● TASK REQUIREMENTS: Within the records below, find each line that holds the string "arrow", then copy it.

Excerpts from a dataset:
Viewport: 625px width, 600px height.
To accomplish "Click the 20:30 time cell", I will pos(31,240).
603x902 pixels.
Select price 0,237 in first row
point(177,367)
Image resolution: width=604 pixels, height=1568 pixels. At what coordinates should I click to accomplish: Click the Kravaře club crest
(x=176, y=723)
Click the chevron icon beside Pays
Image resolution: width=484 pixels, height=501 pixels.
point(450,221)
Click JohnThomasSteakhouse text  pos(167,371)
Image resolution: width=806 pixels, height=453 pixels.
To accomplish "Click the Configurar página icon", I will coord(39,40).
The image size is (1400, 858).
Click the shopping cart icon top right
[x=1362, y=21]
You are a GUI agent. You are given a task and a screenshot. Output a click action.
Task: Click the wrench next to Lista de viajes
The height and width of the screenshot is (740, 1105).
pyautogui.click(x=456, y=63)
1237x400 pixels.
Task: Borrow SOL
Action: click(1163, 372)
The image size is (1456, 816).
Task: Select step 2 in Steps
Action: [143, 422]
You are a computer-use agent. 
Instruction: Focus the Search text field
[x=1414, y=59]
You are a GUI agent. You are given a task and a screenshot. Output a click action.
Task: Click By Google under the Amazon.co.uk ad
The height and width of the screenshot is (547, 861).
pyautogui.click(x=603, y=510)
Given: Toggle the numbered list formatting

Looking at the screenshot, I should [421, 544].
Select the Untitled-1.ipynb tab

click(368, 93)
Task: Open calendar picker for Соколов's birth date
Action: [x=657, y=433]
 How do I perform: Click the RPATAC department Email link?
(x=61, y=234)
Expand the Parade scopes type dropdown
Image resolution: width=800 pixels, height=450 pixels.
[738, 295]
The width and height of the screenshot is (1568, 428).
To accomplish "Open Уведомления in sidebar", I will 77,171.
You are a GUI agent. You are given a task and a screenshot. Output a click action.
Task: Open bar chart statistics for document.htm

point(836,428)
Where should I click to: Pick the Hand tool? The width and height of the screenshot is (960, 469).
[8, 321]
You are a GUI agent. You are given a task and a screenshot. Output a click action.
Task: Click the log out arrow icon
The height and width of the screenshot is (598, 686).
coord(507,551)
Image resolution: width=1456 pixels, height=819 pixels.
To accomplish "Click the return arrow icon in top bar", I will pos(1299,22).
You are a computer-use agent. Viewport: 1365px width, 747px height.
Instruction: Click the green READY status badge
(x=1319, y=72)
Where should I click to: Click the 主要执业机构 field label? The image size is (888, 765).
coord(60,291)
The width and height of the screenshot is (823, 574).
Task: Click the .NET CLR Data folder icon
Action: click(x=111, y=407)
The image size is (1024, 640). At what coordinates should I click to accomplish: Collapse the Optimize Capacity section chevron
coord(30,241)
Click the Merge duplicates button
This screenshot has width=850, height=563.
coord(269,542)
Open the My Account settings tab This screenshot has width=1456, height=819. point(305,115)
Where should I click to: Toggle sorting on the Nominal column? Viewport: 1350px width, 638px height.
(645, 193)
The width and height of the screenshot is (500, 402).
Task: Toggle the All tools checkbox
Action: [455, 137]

● WRITTEN RESPONSE:
Task: Click the log out arrow icon
To accomplish "Click the return arrow icon in top bar", I will pos(1299,22).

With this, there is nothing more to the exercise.